If you are looking for an antidote to the virus of Disney musicals, this show could have been designed in a laboratory for that specific task. The theme is sadness: unrequited love, misdirected love, betrayed love, and loneliness.
The mystery of the beauty of sadness is well worth attention
It is important to know what you are getting; this is not the normal theatrical structure of three or four acts. It opens with a wordless dance theatre introduction to the themes, and develops into frozen summaries of the characters’ shades of sadness through tableaus and projected still portraits. Gradually snatches of sentences are introduced in the manner of a musical fugue as each character begins to relate the story of their heartbreak. Eventually the characters turn to songs of sadness with the actor-musicians performing pieces by Bach, Hank Marvin, Orange Juice, Etta James.

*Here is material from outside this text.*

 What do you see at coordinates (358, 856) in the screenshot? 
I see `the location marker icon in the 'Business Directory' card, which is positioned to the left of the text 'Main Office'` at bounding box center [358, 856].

Written and directed by Nicholas Bone, with the video designs by Marisa Zanotti, the performances are solid throughout, although I’d say the performance of Etta James’ I’d Rather Go Blind is a particular highlight, and it is refreshing to see a production that mixes movement, words and music to give the potential to reflect the different emotional facets of a theme. And the theme itself – the mystery of the beauty of sadness is well worth attention.
But to be a killjoy (killsad?), for whatever reason – and I am sure they are good reasons – the tickets are not cheap for a show that barely lasts an hour. The production feels unbalanced – with much of the show building up to a musical section that seems to be over as soon as it begins. There is no sense of a climax or a conclusion, which ultimately makes the show unfulfilling. As a certain politician would say: Sad.